Record excerpts >>
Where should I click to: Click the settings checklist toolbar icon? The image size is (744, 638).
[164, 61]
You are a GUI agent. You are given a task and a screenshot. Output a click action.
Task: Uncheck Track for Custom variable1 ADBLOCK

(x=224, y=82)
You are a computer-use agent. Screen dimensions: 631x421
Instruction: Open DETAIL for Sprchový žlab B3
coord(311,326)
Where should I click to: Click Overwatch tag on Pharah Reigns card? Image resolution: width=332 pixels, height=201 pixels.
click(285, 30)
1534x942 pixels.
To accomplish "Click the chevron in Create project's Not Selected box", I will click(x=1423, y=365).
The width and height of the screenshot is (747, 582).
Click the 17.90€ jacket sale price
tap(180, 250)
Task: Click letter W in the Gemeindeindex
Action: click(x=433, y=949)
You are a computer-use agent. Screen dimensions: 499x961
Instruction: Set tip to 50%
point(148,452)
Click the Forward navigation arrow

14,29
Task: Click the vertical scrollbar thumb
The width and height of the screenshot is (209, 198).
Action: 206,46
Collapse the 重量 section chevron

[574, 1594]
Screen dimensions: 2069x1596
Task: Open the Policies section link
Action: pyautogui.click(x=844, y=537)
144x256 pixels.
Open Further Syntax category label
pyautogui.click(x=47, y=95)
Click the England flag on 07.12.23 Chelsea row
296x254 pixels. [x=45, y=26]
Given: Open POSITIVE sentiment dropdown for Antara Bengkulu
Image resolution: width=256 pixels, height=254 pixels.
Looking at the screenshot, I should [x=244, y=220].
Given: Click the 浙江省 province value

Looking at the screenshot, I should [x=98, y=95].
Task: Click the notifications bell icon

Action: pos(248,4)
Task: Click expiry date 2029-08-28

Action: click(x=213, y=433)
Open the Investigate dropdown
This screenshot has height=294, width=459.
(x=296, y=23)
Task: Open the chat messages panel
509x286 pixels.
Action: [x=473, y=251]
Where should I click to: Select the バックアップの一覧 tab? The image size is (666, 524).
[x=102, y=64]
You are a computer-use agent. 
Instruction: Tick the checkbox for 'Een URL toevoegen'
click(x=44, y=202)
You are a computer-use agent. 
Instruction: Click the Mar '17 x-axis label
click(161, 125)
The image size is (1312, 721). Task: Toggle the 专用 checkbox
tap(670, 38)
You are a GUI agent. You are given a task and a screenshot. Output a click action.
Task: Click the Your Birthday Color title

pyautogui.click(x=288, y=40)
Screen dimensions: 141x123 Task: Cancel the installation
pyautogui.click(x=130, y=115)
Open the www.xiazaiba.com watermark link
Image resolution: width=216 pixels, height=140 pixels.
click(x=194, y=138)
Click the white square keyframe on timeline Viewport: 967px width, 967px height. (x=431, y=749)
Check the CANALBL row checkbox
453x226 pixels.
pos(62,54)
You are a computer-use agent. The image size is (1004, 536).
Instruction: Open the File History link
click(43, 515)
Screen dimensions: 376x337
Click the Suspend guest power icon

What to work on >>
Every line above that has the string "agent" needs to be copied.

Output for this exercise >>
You are a GUI agent. You are given a task and a screenshot. Output a click action.
You are a computer-use agent. Screen dimensions: 631x421
You are a computer-use agent. Screen dimensions: 499x961
You are a computer-use agent. 
You are a computer-use agent. 
You are a GUI agent. You are given a task and a screenshot. Output a click action.
You are a computer-use agent. The image size is (1004, 536).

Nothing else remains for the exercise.